Stored data entries
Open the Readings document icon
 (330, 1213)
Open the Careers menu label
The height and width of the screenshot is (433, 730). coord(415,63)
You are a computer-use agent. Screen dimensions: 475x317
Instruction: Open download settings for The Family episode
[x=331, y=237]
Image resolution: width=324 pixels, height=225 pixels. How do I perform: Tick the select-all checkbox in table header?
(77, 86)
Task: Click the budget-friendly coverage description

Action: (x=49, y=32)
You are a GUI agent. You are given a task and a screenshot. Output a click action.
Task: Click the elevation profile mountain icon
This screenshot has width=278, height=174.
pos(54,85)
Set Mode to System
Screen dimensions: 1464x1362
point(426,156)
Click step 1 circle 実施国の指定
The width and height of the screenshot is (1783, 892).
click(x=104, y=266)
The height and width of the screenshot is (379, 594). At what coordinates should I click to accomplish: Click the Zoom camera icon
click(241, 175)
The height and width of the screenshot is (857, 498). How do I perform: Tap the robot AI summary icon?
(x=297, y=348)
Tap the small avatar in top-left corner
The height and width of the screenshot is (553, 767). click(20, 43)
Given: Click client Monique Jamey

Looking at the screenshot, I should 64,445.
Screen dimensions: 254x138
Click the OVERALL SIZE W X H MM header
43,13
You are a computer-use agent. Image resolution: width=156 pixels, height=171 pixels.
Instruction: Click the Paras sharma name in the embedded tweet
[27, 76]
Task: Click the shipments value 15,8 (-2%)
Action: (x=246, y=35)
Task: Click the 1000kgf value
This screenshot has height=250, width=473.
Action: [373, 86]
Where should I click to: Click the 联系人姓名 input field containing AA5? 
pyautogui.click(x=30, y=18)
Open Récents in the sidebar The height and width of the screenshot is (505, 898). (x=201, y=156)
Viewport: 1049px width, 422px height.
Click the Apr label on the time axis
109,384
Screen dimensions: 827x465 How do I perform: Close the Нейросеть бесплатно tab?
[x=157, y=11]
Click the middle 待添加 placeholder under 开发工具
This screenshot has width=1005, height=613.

▶ **Exercise goal**
Restate the records above in full, keeping each line exactly as it stands.

▶ **Response below**
Open the Readings document icon
 (330, 1213)
Open the Careers menu label
The height and width of the screenshot is (433, 730). coord(415,63)
You are a computer-use agent. Screen dimensions: 475x317
Instruction: Open download settings for The Family episode
[x=331, y=237]
Image resolution: width=324 pixels, height=225 pixels. How do I perform: Tick the select-all checkbox in table header?
(77, 86)
Task: Click the budget-friendly coverage description

Action: (x=49, y=32)
You are a GUI agent. You are given a task and a screenshot. Output a click action.
Task: Click the elevation profile mountain icon
This screenshot has width=278, height=174.
pos(54,85)
Set Mode to System
Screen dimensions: 1464x1362
point(426,156)
Click step 1 circle 実施国の指定
The width and height of the screenshot is (1783, 892).
click(x=104, y=266)
The height and width of the screenshot is (379, 594). At what coordinates should I click to accomplish: Click the Zoom camera icon
click(241, 175)
The height and width of the screenshot is (857, 498). How do I perform: Tap the robot AI summary icon?
(x=297, y=348)
Tap the small avatar in top-left corner
The height and width of the screenshot is (553, 767). click(20, 43)
Given: Click client Monique Jamey

Looking at the screenshot, I should 64,445.
Screen dimensions: 254x138
Click the OVERALL SIZE W X H MM header
43,13
You are a computer-use agent. Image resolution: width=156 pixels, height=171 pixels.
Instruction: Click the Paras sharma name in the embedded tweet
[27, 76]
Task: Click the shipments value 15,8 (-2%)
Action: (x=246, y=35)
Task: Click the 1000kgf value
This screenshot has height=250, width=473.
Action: [373, 86]
Where should I click to: Click the 联系人姓名 input field containing AA5? 
pyautogui.click(x=30, y=18)
Open Récents in the sidebar The height and width of the screenshot is (505, 898). (x=201, y=156)
Viewport: 1049px width, 422px height.
Click the Apr label on the time axis
109,384
Screen dimensions: 827x465 How do I perform: Close the Нейросеть бесплатно tab?
[x=157, y=11]
Click the middle 待添加 placeholder under 开发工具
This screenshot has width=1005, height=613.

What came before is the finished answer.